Worm Breeder's Gazette 9(1): 54
These abstracts should not be cited in bibliographies. Material contained herein should be treated as personal communication and should be cited as such only with the consent of the author.
Several intracellular motility events in the C. elegans zygote ( pseudocleavage, segregation of germ-line-specific-F granules, and generation of an asymmetric spindle) appear to depend on microfilaments (MFs). As a first step toward trying to understand the participation of MFs in these manifestations of zygotic asymmetry, I have characterized the distribution of MFs in oocytes and early embryos, using the F-actin-specific probe phalloidin and also antiactin antibodies to stain fixed specimens. In oocytes and newly fertilized zygotes, MFs are found in a uniform cortical meshwork of fine fibers and dots or foci.

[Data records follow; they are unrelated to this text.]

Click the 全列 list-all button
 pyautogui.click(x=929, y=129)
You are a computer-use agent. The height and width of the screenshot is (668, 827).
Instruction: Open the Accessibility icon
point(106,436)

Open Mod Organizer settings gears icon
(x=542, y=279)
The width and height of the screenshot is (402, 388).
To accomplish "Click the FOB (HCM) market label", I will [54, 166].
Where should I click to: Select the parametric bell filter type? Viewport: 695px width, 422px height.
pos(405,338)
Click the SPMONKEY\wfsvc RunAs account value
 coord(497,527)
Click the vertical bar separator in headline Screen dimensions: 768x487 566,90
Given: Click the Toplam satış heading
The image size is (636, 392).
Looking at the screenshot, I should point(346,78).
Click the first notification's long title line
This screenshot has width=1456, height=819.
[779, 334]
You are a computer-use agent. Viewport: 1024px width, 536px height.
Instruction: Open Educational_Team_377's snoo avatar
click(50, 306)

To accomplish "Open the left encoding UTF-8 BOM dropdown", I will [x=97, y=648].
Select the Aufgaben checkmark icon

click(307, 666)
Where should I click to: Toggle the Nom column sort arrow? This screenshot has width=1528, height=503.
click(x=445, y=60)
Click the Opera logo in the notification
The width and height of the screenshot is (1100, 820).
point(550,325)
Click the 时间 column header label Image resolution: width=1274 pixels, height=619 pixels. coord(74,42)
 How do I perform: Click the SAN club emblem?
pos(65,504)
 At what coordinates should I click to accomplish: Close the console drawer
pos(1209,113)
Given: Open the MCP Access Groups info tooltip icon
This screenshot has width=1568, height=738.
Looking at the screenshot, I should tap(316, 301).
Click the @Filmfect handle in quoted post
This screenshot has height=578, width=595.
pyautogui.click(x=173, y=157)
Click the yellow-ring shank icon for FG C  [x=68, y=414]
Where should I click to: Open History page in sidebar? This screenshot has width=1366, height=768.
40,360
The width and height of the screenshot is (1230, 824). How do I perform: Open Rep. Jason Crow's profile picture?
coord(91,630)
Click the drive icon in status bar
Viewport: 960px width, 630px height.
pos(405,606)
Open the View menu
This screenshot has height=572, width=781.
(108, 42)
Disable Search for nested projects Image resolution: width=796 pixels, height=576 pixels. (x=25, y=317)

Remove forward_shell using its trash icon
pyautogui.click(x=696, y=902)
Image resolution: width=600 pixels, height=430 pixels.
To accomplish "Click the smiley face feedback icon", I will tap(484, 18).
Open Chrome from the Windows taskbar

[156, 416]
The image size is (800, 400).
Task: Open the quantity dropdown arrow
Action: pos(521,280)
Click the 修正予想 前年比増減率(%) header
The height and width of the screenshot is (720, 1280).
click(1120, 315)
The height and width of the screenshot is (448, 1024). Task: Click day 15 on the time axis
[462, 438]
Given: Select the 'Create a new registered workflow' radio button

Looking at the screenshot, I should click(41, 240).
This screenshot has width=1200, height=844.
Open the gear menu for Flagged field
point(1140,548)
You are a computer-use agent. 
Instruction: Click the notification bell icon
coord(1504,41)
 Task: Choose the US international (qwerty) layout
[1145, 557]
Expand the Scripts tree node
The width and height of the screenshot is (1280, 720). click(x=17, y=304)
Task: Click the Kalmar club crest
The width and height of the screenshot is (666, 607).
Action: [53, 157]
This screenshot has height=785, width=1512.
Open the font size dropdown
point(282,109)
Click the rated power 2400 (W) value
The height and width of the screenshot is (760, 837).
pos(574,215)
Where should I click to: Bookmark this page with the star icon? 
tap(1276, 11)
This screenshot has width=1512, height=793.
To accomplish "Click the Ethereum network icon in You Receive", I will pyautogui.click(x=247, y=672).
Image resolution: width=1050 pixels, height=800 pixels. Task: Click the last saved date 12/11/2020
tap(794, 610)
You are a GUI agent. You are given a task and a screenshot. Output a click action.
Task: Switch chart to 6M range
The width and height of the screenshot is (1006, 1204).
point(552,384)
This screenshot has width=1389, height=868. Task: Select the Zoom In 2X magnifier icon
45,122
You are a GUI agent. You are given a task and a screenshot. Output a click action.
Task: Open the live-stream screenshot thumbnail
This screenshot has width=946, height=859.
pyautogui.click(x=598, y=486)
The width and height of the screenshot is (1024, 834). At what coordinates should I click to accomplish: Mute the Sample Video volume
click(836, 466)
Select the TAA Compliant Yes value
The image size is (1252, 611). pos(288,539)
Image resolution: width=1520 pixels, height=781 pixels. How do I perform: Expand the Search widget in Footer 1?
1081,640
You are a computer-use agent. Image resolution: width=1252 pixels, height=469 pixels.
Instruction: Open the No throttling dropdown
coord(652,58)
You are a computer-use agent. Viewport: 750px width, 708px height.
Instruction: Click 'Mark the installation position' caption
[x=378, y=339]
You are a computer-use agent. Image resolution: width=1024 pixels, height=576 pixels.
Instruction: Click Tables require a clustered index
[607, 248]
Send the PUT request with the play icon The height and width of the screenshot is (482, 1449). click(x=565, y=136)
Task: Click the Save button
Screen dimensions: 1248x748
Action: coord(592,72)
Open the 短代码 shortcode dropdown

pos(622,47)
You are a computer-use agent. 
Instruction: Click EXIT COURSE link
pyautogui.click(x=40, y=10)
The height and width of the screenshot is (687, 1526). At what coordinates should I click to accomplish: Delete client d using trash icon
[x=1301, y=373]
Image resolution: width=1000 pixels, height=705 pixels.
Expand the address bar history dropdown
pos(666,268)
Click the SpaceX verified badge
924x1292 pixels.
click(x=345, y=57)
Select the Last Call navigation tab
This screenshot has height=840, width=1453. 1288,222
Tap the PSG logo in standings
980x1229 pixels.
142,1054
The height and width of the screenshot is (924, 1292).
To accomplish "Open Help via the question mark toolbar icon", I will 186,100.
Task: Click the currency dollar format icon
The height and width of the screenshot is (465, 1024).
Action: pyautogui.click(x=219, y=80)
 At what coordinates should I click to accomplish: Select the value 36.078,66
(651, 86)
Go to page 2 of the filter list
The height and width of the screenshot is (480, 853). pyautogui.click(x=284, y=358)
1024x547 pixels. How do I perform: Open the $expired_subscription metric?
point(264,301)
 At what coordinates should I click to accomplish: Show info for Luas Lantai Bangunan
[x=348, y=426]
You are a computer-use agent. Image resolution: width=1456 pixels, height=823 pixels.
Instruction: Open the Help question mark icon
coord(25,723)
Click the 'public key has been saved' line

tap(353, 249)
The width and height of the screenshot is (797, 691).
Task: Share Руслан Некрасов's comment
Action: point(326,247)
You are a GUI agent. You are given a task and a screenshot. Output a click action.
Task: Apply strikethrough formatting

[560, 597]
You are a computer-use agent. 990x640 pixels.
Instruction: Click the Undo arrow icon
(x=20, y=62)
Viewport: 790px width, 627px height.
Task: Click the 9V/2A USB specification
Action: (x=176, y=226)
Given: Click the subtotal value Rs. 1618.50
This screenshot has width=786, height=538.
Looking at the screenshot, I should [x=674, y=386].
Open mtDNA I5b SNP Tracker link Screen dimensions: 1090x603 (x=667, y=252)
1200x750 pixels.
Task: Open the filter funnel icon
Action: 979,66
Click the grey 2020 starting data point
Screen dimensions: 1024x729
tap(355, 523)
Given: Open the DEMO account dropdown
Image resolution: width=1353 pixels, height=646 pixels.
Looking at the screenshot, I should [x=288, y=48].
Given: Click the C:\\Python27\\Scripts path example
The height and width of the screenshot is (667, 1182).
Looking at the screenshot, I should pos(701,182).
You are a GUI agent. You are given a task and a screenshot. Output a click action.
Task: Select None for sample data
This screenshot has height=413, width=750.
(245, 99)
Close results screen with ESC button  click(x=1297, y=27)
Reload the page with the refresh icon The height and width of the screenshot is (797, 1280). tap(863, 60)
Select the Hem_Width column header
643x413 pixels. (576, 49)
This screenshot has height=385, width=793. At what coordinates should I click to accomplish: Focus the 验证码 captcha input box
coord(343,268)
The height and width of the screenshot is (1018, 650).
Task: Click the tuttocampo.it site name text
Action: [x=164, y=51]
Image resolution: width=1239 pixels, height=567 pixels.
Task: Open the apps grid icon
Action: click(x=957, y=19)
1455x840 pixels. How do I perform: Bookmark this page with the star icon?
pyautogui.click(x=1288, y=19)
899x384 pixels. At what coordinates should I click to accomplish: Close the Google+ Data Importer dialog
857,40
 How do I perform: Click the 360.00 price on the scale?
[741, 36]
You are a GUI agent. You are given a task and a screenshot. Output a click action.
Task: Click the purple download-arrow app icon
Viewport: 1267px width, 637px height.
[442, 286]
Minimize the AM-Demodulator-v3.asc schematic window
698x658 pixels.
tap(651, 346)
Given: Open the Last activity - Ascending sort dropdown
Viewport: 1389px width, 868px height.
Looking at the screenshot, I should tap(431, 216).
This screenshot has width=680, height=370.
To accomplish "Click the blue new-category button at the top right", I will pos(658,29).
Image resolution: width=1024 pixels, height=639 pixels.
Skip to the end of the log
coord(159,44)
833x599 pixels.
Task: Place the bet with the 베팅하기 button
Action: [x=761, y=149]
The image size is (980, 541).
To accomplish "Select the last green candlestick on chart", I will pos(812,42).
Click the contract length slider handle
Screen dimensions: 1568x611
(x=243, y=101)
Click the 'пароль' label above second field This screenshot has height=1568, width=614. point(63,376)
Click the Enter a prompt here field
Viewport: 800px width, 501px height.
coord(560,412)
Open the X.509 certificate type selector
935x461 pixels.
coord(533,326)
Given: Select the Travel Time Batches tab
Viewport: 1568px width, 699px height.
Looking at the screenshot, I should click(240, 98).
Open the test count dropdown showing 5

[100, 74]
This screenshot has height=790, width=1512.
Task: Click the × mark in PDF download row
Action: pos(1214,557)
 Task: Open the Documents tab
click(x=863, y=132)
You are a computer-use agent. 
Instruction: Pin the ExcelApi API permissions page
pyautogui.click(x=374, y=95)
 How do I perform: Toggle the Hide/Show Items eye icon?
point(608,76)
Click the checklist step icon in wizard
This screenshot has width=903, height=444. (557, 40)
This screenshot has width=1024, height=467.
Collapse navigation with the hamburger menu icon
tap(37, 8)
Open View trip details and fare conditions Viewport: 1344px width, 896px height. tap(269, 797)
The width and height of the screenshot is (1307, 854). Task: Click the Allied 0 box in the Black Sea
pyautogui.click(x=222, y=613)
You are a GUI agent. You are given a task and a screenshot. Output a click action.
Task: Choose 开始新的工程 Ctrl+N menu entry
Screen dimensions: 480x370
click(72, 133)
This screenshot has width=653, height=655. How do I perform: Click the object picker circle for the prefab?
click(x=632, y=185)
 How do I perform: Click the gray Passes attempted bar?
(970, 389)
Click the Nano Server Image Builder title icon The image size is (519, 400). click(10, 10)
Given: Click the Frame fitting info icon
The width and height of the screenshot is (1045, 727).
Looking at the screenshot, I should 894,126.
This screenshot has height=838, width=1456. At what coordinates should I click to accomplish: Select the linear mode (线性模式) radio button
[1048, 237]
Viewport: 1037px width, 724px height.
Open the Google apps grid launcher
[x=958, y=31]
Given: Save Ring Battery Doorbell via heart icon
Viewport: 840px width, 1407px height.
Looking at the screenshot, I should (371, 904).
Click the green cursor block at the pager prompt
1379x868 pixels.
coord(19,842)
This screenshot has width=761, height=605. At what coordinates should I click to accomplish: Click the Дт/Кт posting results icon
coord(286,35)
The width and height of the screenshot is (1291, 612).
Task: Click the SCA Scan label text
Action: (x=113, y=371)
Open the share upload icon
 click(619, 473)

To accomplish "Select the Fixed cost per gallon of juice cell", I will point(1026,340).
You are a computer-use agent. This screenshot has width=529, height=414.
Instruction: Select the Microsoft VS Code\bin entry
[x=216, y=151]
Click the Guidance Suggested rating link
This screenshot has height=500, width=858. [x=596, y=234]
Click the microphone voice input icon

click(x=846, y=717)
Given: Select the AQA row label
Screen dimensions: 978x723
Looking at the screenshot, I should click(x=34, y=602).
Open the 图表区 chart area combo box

In the zygote, concomitant with the intracellular movements that are believed to be MF-mediated, MFs also become asymmetrically rearranged; as the zygote undergoes pseudocleavage and as P granules become localized in the posterior of the zygote, the foci of F-actin become progressively more concentrated in the anterior hemisphere. The foci remain anterior as the spindle becomes asymmetric and the zygote undergoes first mitosis, at which time fibers align circumferentially around the zygote where the cleavage furrow will form. The distribution of MFs seen by fluorescence suggests that the anterior foci of MFs may be directly responsible for the contractions of the anterior membrane seen during pseudocleavage. Contraction of MFs at the anterior end of the zygote may push or squeeze P granules posterior. The anterior MF foci may also participate in movement of the egg pronucleus toward the sperm pronucleus and then the asymmetric movements of the mitotic spindle. We are currently testing several predictions of this model. Phalloidin and anti-actin antibodies have also been used to visualize MFs in the somatic gonad. The sheath cells that surround maturing oocytes are visibly contractile and contain an unusual array of MFs; the MFs run roughly longitudinally from the loop of the gonad to the spermatheca and are interdigitated with myosin thick filaments, but not in a sarcomeric configuration. These actin and myosin filaments probably interact to cause sheath cell contraction.